Even more interestingly, the study found that 17% of young people have sent pictures or stories to a website and “online creativity can be encouraged through the very experience of using the internet.” That is, the more time kids spend online, the more likely they are to produce their own content. And interaction breeds interaction. Does that mean we can safely assume that as internet usage increases its media timeshare, more and more people will become creative producers as well as consumers?
And does online game play in particular have any connection to this increased propensity to create? Nathan Combs recently suggested in his Socially Charged Software post that multiplayer games have a “MODder dimension”, where “content is more than just accumulated and integrated, it is the product of collaboration and a shared value system of production: from inspiration through validation.” (See Habbo Hotel’s fan sites, for example.)
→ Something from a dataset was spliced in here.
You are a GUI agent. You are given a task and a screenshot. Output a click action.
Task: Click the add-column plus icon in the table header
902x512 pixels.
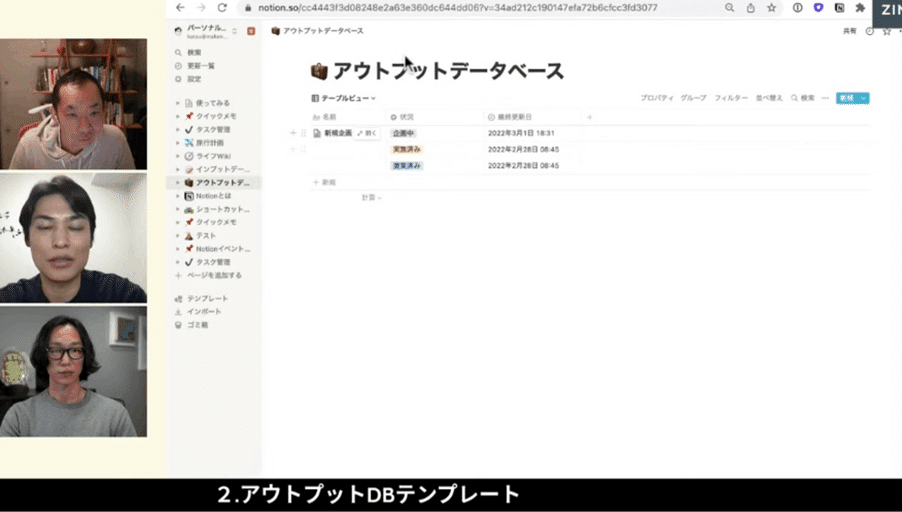pos(589,117)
I am reminded of my undergraduate days, when I was involved with a group of professors and student writers that argued for publication (in the form of a departmental magazine) as a means of eliciting motivated student writing. Although the Choice Voice experiment was initially print-based, the similarity remains. Artificial writing scenarios (essay prompts) are doomed to fail because they are artificial and frequently do not engage a student’s interests; when students have access to the means of production and less constraints on that production, they want to produce (duh!). Now, the $64,000 question: how do you harness that power? And another: are we qualified to evaluate it?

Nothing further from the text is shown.